Ad un mese dall'inizio dell'anno scolastico sono pochi gli istituti che possono contare sull’arrivo dei banchi monoposto pensati per ottimizzare gli spazi nel rispetto delle regole sul distanziamento legate all’emergenza coronavirus. Una situazione che, insieme agli esuberi e relative carenze d’aule, sta creando disagi perché non aiuta i dirigenti a organizzare gli ingressi e costringe anche a doppi turni e didattica a distanza.

Sulla vicenda è intervenuto anche il presidente della V Circoscrizione, Ivan Cutè, che ha focalizzato l’attenzione sui bambini che frequentano la scuola San Francesco di Paola. “Nonostante le sollecitazioni della dirigente scolastica – scrive Cutè - le classi dell’Istituto comprensivo San Francesco di Paola di San Licandro, non hanno ancora ricevuto la fornitura dei banchi monoposto.

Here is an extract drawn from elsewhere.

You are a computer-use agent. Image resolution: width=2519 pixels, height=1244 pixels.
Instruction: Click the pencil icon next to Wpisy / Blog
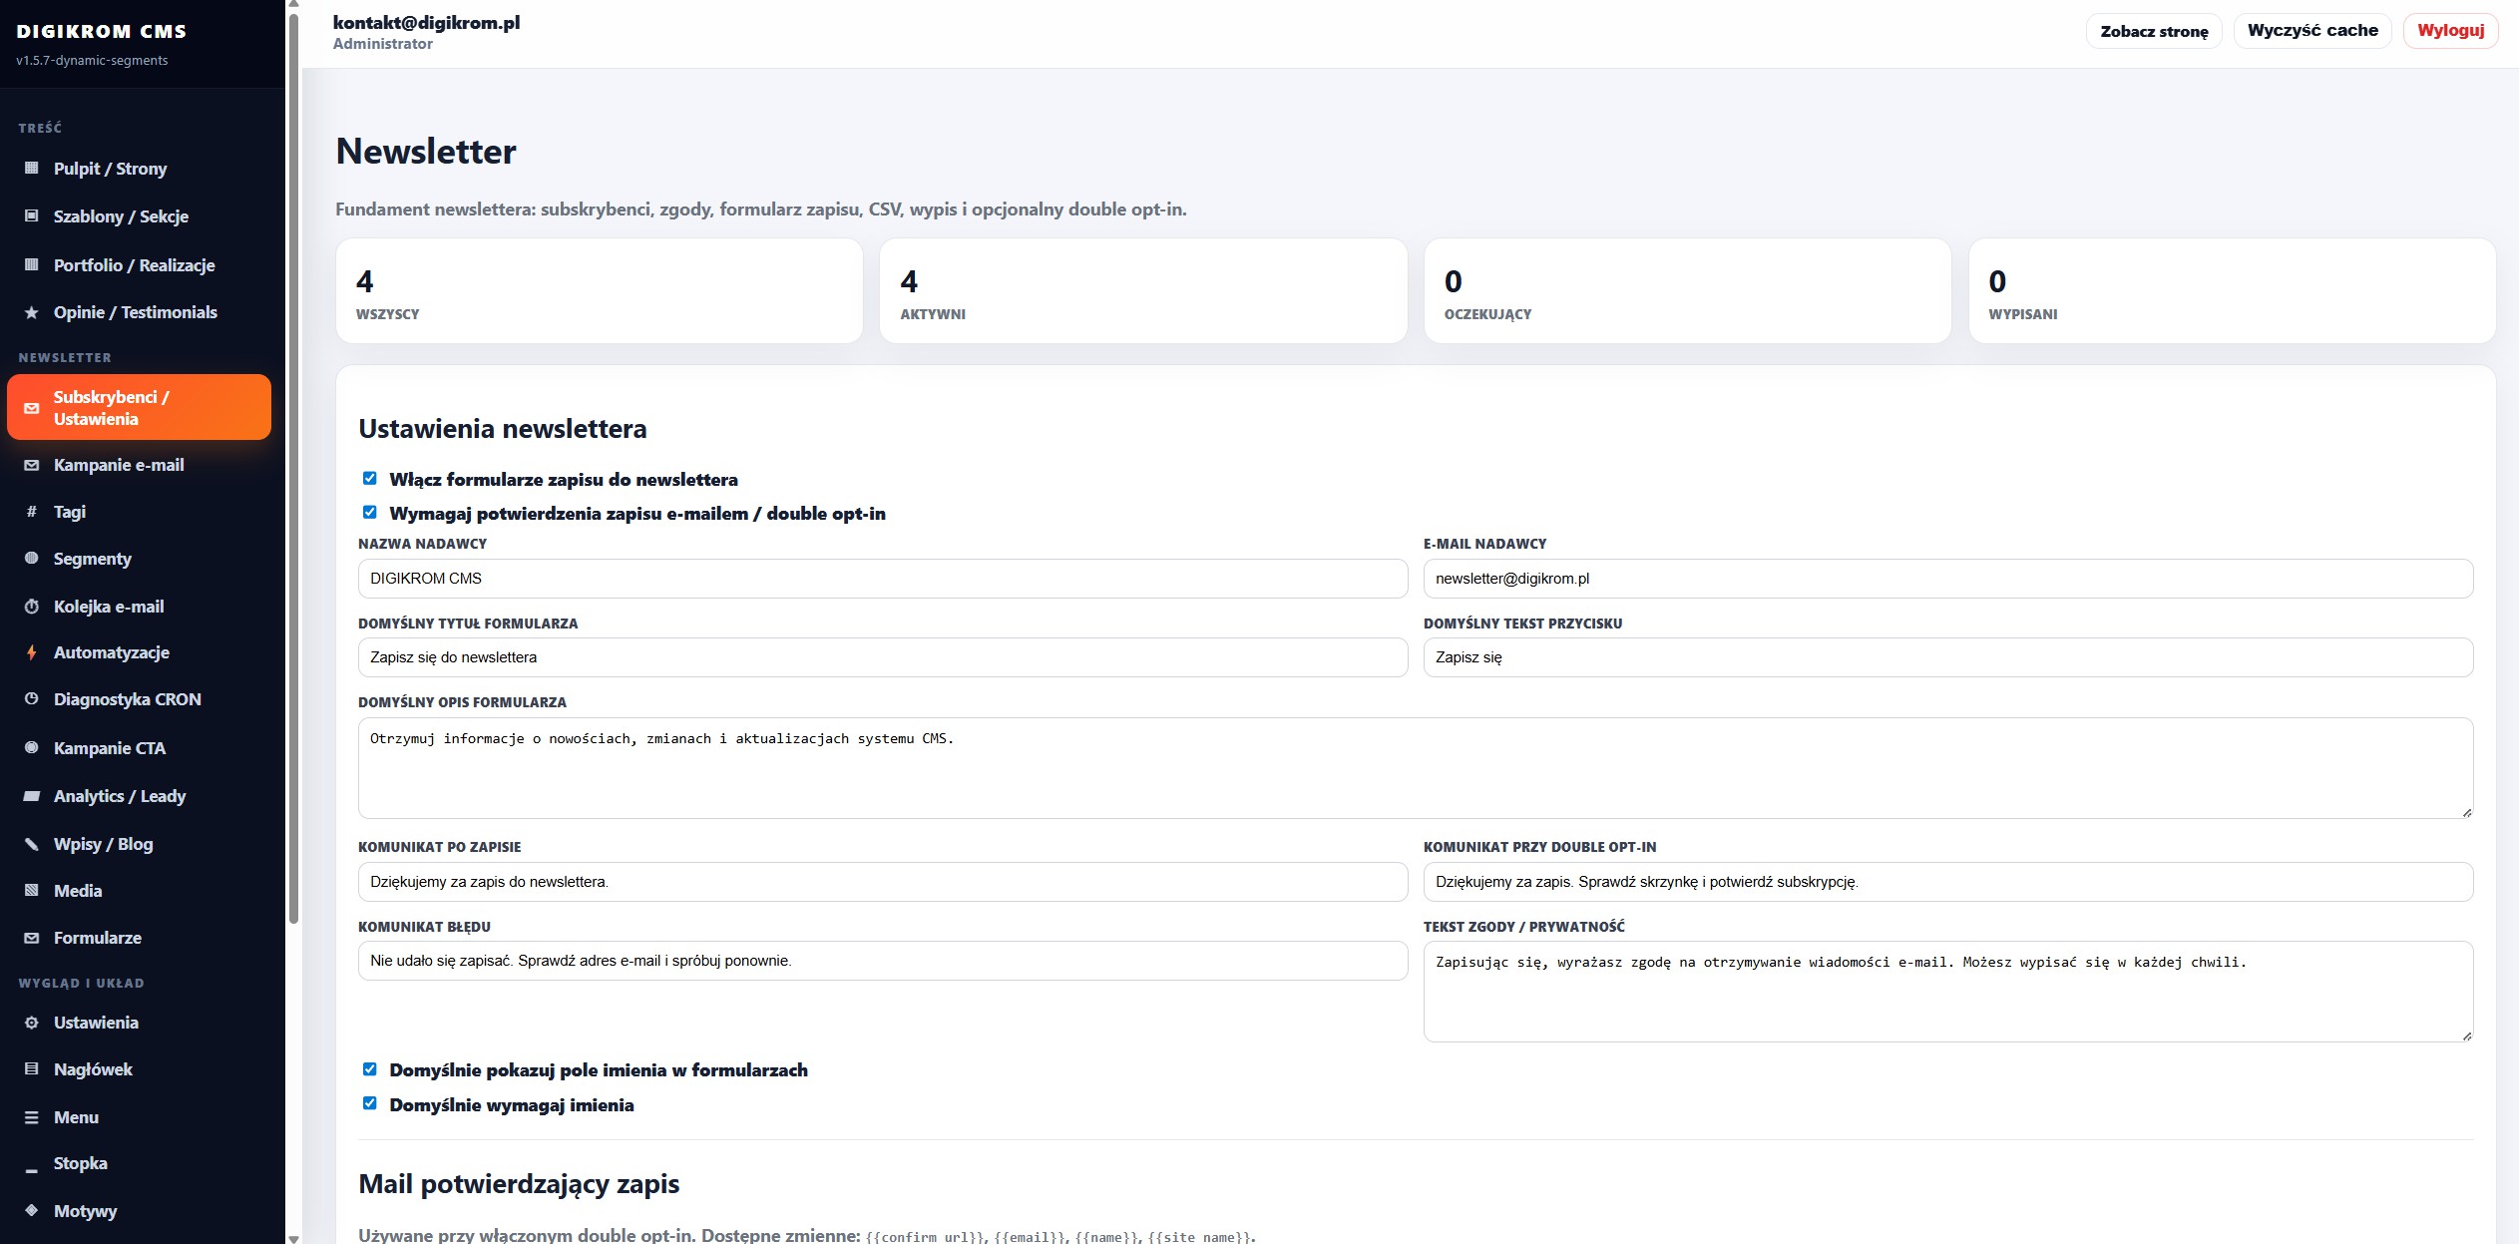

Nelle scuole della V circoscrizione, sembrerebbe che parecchi banchi monoposto sono ancora in attesa di essere consegnati. La situazione rischia di alzare la tensione dei genitori, che in questi giorni si mostrano pieni di rabbia davanti all’istituto, molti dei quali si sono più volte riuniti e hanno chiesto aiuto ai rappresentanti locali, per comprendere come muoversi. La scuola - continua Cutè - ospita centinaia di bambini e le classi non sono abbastanza ampie per accogliere tutti gli alunni utilizzando banchi biposto per uso monoposto. Secondo quanto appreso, gli addetti ai lavori riferiscono, da giorni, che a breve dovrebbero arrivare i nuovi banchi, o almeno una parte di quelli che erano stati richiesti. Ma il tempo scorre, i piccoli alunni continuano a vivere il disagio di dover leggere e scrivere sulle proprie gambe, ed i genitori sono sul piede di guerra. In  particolare i piccoli alunni delle classi terza A e terza B della primaria, svolgono le proprie lezioni seduti sulle sedioline senza il supporto dei banchi. Questa è l'immagine della scuola che non vorremmo né raccontare ne vedere; chi di competenza ha il dovere morale e civile di intervenire. Bisogna correre ai ripari mettendo da parte strumentalizzazioni o propaganda, e facendo giungere nelle scuole le attrezzature necessarie che il Governo ha promesso. I nostri bambini, le maestre e le famiglie non meritano questo trattamento. Troppi i sacrifici fatti in questi mesii”.

Cutè fa appello al sindaco Cateno De Luca affinchè si adoperi “per mettere fine ad una vicenda a dir poco surreale, ponendo in essere tutte le iniziative necessarie affinché chi di competenza si faccia carico di fornire di banchi monoposto le classi dell'Istituto Comprensivo San Francesco di Paola, nonché tutte le altre scuole del territorio messinese. Un'immagine come questa non è degna di un Paese civile ed i bambini messinesi non meritano di essere trattati in questo modo”.